An article about this demo project [has been published on Medium](https://link.medium.com/7gU0BrLbDxb). The project source code can be found in the [`squid-parquet-storage` repo](https://github.com/subsquid-labs/squid-parquet-storage).

<Warning>
  As of 2023-12-17, the `squid-parquet-storage` repo is mostly still sound, but already somewhat outdated. You can take a look at the less sophisticated, yet regularly updated example [here](https://github.com/subsquid-labs/file-store-parquet-example/).
</Warning>

## Pre-requisites

* [Squid CLI](/en/sdk/squid-sdk/squid-cli/installation)
* (optional) Python

## Setup

Let's start by creating a new blockchain indexer, or a "squid" in SQD terminology. In a terminal, launch this command:

```bash theme={"system"}
sqd init local-parquet-indexing -t evm
```

Here, `local-parquet-indexing` is the name of the project, and can be changed to anything else. The `-t evm` option specifies that the [`evm` template](https://github.com/subsquid-labs/squid-evm-template) should be used as a starting point.

<Note>
  The template actually has more than what we need for this project. Unnecessary packages have been removed in the tutorial repository. You can grab [`package.json`](https://github.com/subsquid-labs/squid-parquet-storage/blob/main/package.json) from there to do the same.

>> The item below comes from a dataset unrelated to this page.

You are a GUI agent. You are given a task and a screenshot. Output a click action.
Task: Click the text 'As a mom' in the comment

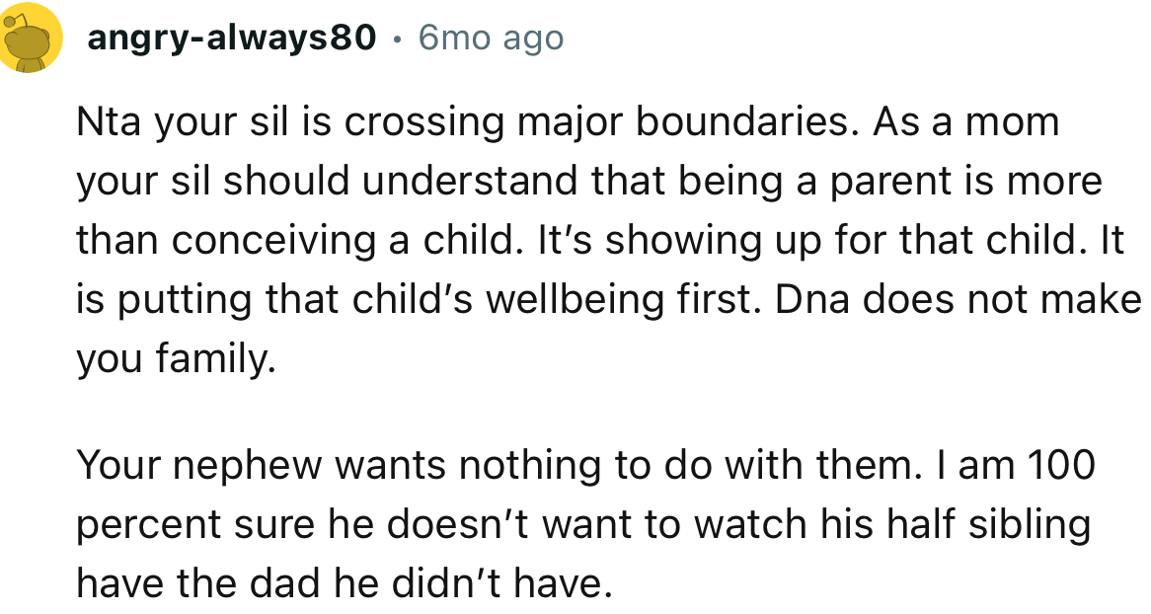(x=966, y=122)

  Files-wise, `docker-compose.yml`, `schema.graphql` and `squid.yaml` were removed. [`commands.json`](/en/sdk/squid-sdk/squid-cli/commands-json), the list of local `sqd` scripts, has been significantly shortened ([here is the updated version](https://github.com/subsquid-labs/squid-parquet-storage/blob/main/commands.json)).
</Note>

Finally, make sure to install the dependencies:

```bash theme={"system"}
npm i
```

### ERC-20 token ABI

Due to the size of this project most of the code will be explained rather than directly listed. The code of this section is no exception since this project indexes data from three kinds of Uniswap contracts, one of which is a factory that deploys new contracts. Additionally, it uses a Multicall contract.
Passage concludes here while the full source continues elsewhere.